Fixed VoIP phone numbers are associated with an account holder’s physical address, while non-fixed VoIP numbers aren’t attached to any specific address.
Beyond this, fixed VoIP and non-fixed VoIP phone numbers have some distinct pros and cons. For example, fixed VoIP numbers often provide stronger business reputability, while non-fixed numbers unify a remote workforce and enable your company to have a global business presence.
This article will dive into non-fixed VoIP, including what it is, pros and cons, best practices, and how to get a non-fixed VoIP number.
- Fixed VoIP Number
- Non-Fixed VoIP Number
- Fixed VoIP Pros and Cons
- Non-Fixed VoIP Pros and Cons
- How to Get a Non-Fixed VoIP Number
- Who Uses Non-Fixed VoIP Numbers
- Best Practices for Non-Fixed VoIP Numbers
What is a Fixed VoIP Number?
A fixed VoIP number is a phone number that makes calls using voice over IP but is attached to a physical street address. Typically assigned by your VoIP service provider, fixed VoIP numbers use the Internet to make calls to any number–mobile, landline, or other VoIP numbers.
Along with being linked to a physical location, fixed numbers typically use a SIP trunk to connect to the VoIP service provider, enabling calls via PSTN landline or Internet-based VoIP.
Similar to traditional landline business phone systems, fixed VoIP numbers require a particular address, which is usually a home or company office. Accounts must provide this address before receiving a fixed VoIP number from the service provider.
Because they’re linked to the street address of an account owner, fixed VoIP numbers are viewed with authenticity and reputability. In turn, VoIP providers are more likely to support 911 calls and emergency services on fixed VoIP lines versus non-fixed, which have no address on file to direct first responders.

-----

(OBJECTIVES):
1 - Answer these questions using the VoIP article:
(a) What must an account provide before it can receive a fixed VoIP number?
(b) What do fixed numbers typically use to connect to the VoIP service provider?
(c) Which two benefits of non-fixed numbers does the opening of the article name?
2 - Write what comes next in the VoIP article, starting after its last sentence.
The data after this point is separate material from the VoIP article.

(GIVEN INFORMATION):
-----

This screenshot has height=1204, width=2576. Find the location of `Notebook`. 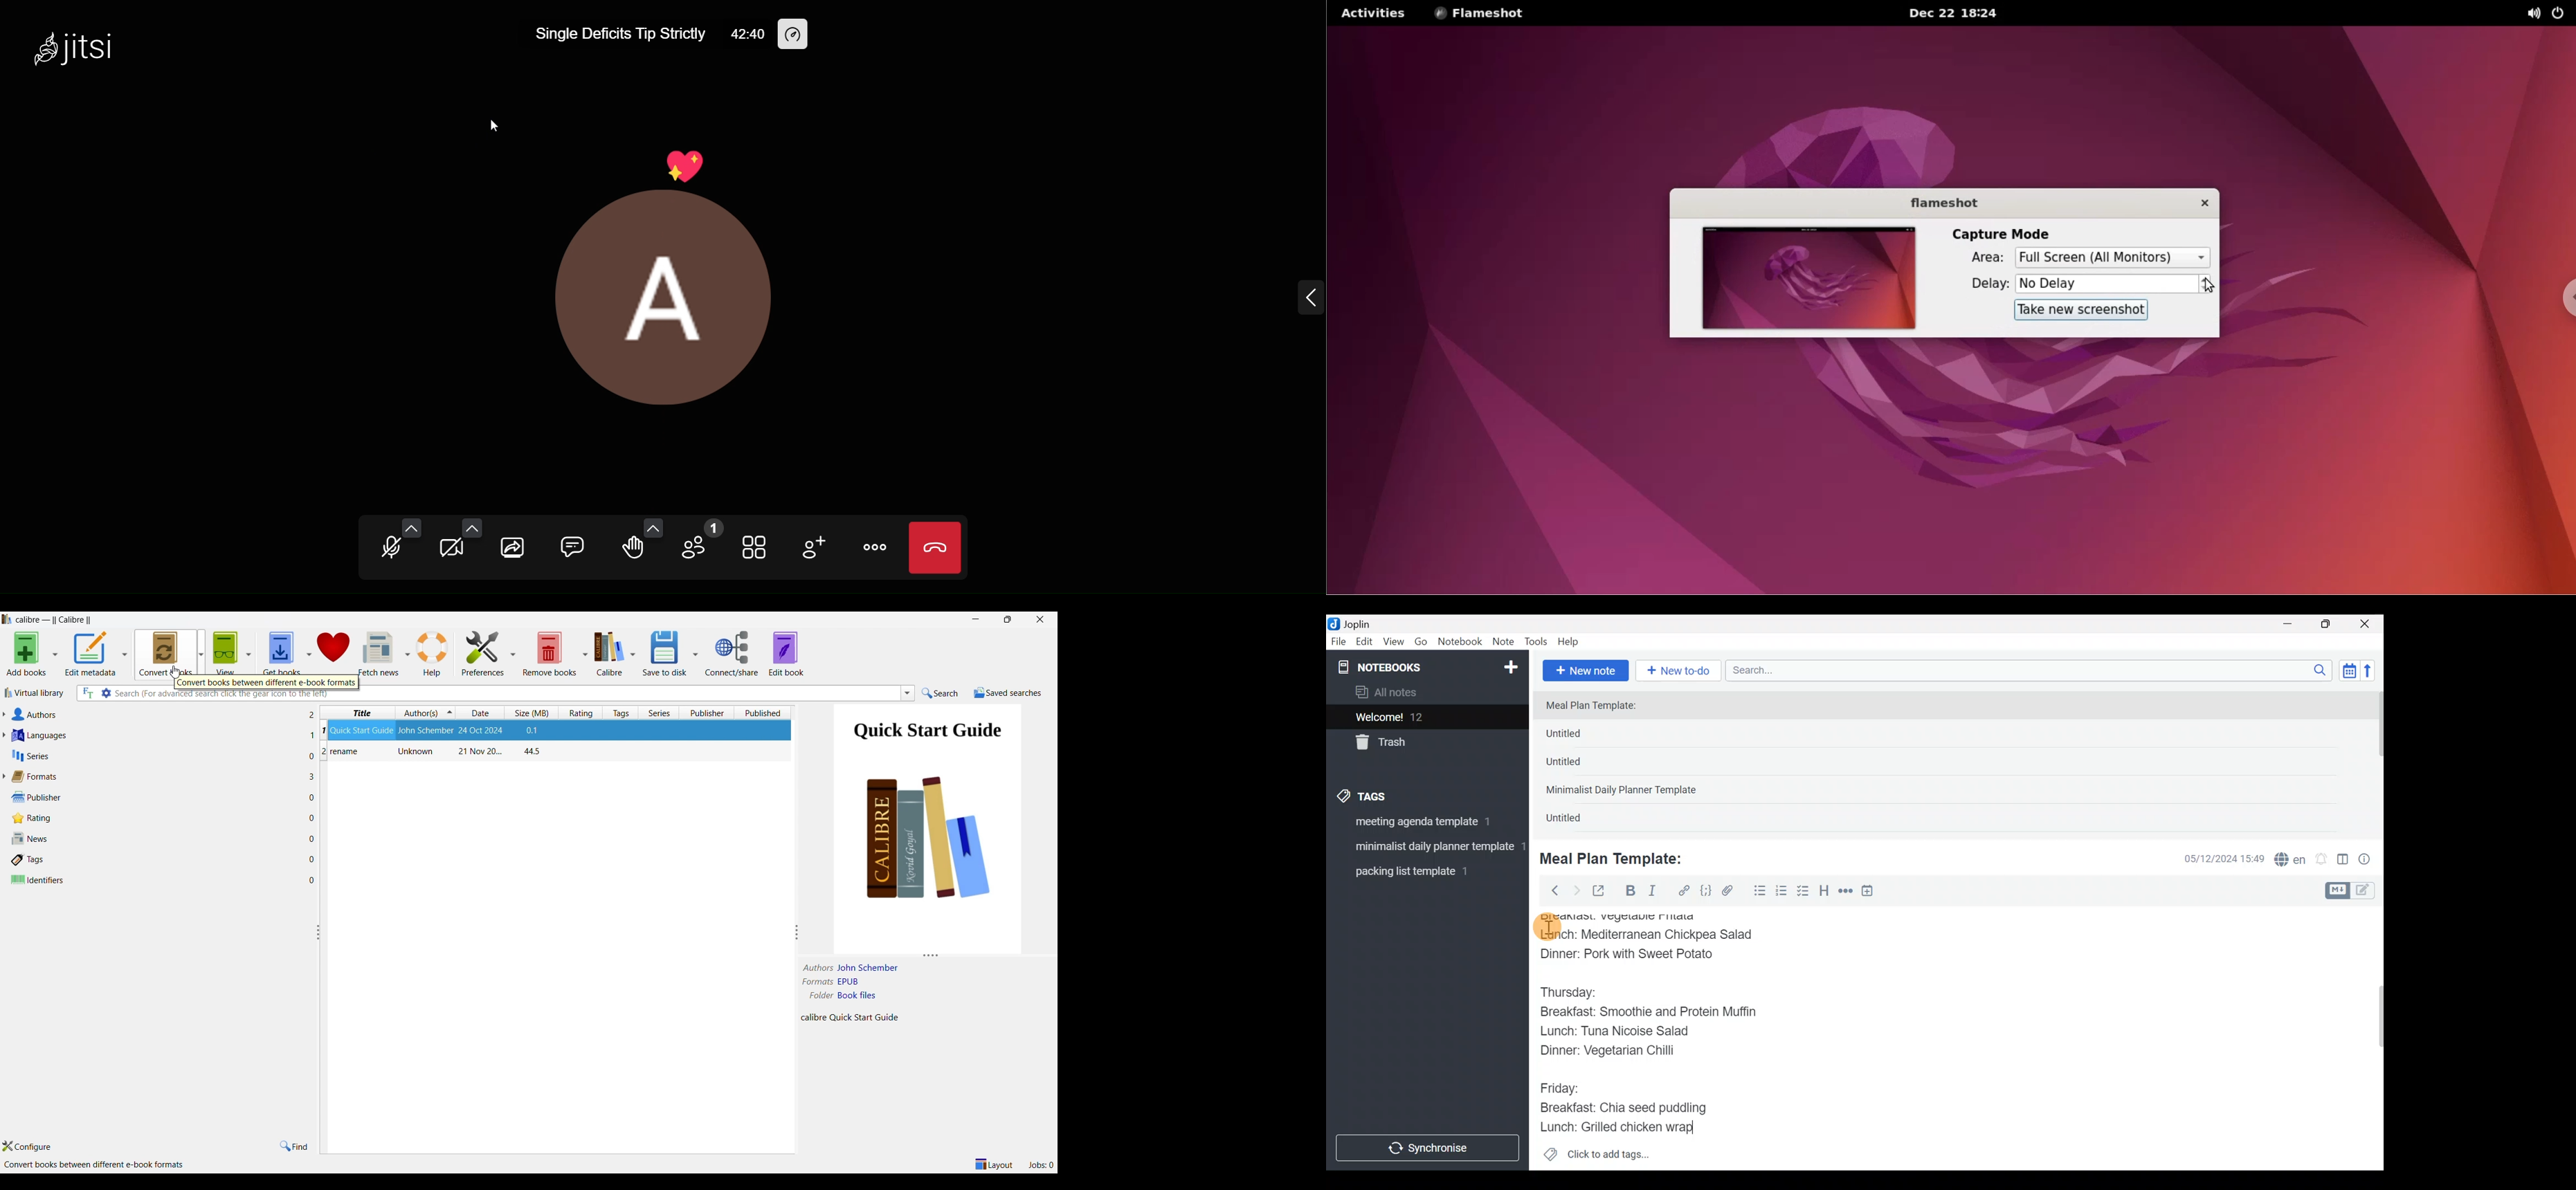

Notebook is located at coordinates (1461, 642).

-----

(SOLVED PROBLEMS):
1 -
(a) A particular physical address, usually a home or company office.
(b) A SIP trunk.
(c) They unify a remote workforce and give a company a global business presence.

2 -
What is a Non-Fixed VoIP Number?
A non-fixed number is a VoIP phone number that doesn’t connect to a physical address but rather to an account, user, or device. VoIP accounts with non-fixed numbers can make VoIP calls remotely from any Internet-connected device–computer, mobile, or tablet.
Also known as “virtual phone numbers,” non-fixed numbers are commonly issued by free services such as Skype and Google Voice, as well as UCaaS providers and business VoIP systems like Dialpad and RingCentral.
Because they don’t require an address, non-fixed VoIP numbers make a great fit for remote teams. Companies can purchase non-fixed virtual numbers and assign them to users based anywhere.
Non-fixed DID numbers also work well for teams that plan to scale beyond their physical address, or those seeking to establish a global presence. Many VoIP providers offer non-fixed numbers from area codes around the country and globe. When you call a customer from a virtual phone number, the Caller ID registers as a local number from your chosen area code–regardless of where you are physically located.
Fixed VoIP Pros and Cons
Fixed VoIP Pros
- Reputation: Fixed VoIP numbers are rarely used for crime and fraudulent calling. Therefore, when a company uses a fixed VoIP number, customers, clients, and call recipients typically view the company and number as more authentic and reliable.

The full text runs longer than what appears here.